Ace thrashed. His boots kicked at the air. The bowler hat tumbled off his head into the dirt. Without it, he looked smaller. Just a short, red-faced, gap-toothed man dangling six inches off the ground with his hair plastered to his forehead in greasy strings.
“You ungrateful little—I made you! I took you off the street when you was starvin’. I put food in your belly, I gave you—”
“You gave me a stolen watch and a guilty conscience.” Jonah’s arms tightened. “You gave me eleven years of lookin’ over my shoulder. You gave me nightmares about a blind man on Fulton Street sayin’ ‘God bless you, son’ while I lifted his pocket.”
Ace’s legs swung harder. “I’ll kill you, boy. I’ll kill you and your sister and that whole—”
“No. You won’t.” Jonah shifted his grip, locking Ace’s gun arm tighter against his side. “You wanna know why? ‘cause you’re five foot five and you weigh about as much as a wet saddle, and the only power you ever had come from scarin’ kids who didn’t know better.”
Grace’s throat closed up.
Jonah had taken beatings for her before.
Starved for her. Brought home money he wouldn’t explain and smiled when she asked too many questions.
Every ounce of fight Jonah had, he’d spent on keeping her fed, keeping her warm, and keeping her ignorant of the price.
And now he had Ace Pike six inches off the ground, looking him dead in his gap-toothed mouth, and his arms weren’t shaking.
Grace’s eyes watered.
Good for you, Jonah…
“I was fourteen, Ace.” Jonah’s jaw pressed against the top of Ace’s head, pinning him still.
“Fourteen years old, standin’ outside your flophouse with my ribs showin’ through my shirt.
And you smiled at me. You put your hand on my shoulder, and you said, ‘I’ll take care of you, son.

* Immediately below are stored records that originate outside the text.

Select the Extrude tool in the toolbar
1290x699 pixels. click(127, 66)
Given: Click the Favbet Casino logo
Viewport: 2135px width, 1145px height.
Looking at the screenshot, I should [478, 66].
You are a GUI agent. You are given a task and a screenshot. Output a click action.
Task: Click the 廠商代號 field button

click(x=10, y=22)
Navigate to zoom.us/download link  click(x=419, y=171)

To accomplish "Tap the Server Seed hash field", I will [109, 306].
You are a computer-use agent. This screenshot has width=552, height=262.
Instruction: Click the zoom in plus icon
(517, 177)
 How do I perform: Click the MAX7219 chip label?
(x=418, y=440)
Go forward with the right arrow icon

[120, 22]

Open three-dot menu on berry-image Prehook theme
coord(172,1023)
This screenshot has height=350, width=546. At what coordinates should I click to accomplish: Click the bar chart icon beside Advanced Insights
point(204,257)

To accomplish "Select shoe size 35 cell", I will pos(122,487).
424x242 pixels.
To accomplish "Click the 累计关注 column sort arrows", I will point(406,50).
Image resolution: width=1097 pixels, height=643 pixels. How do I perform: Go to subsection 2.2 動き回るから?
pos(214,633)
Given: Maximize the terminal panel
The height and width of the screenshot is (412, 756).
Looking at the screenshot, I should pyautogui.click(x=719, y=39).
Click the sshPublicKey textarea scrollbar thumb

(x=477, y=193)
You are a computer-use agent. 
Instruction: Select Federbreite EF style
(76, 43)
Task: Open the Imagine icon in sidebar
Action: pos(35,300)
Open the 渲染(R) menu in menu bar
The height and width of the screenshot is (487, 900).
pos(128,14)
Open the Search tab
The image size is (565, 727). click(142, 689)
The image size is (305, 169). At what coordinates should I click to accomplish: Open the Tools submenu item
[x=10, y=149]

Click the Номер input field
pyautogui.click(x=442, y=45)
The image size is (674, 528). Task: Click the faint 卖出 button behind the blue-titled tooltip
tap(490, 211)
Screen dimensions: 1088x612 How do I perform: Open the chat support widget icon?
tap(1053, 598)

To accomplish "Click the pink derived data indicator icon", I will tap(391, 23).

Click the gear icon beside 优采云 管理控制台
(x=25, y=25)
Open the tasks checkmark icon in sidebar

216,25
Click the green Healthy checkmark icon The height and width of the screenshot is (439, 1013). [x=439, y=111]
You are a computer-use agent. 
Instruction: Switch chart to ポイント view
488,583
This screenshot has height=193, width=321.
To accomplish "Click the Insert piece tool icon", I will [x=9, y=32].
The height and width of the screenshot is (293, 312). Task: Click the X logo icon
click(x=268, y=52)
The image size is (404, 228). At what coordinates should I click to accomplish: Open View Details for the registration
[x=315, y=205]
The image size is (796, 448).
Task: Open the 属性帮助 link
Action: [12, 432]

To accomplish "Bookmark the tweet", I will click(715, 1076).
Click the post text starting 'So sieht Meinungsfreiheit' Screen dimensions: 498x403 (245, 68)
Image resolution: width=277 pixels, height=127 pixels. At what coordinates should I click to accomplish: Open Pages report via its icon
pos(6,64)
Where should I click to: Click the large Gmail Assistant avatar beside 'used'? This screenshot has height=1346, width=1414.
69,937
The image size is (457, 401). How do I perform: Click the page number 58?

’ And I believed you because my papa had just died with blisters on his throat and I needed somebody—anybody—to say those words. ”
Ace’s thrashing slowed. His boots swung once more, then hung still.
“But you didn’t take care of me. You used me. Same way you used every kid who walked through that door hungry and scared. Same way you tried to use my sister.”
“It’s a fortune, you stupid—”
“It’s dirt.” Jonah squeezed until Ace wheezed. “It’s dirt and rocks and whatever’s left of a dead man’s greed, and it ain’t worth one hair on her head.”
Grace smiled as she cried.
“We’re done, Ace.” Jonah lowered him until his boots touched the ground, but kept his arms locked. “You’re done threatenin’ my sister. You’re done diggin’ up their land. You’re done with me. Eleven years, and I’m tellin’ you right now—you’re done.”
The fight drained out of Ace. His shoulders sagged. His legs buckled. Jonah held him upright like a sack of grain.
Logan ran up to Grace in four strides, stepping over the collapsed table, and took her arm. “You all right?”
“I’m fine. I—”
“Don’t say a thing.” He hugged her. “You’re safe. That’s all that matters.”
She leaned into him. Her cheekbone throbbed, her wrists burned raw, and her shoulder ached deep in the socket. But his heartbeat hammered through his shirt fast enough to count, and the warmth of him bled through the fabric into her skin.
He turned back to Ace.
“Jonah, Thomas, tie ’em up. All of ’em. Hands and feet.” His grip on her waist tightened. “We’re takin’ ’em to the sheriff.”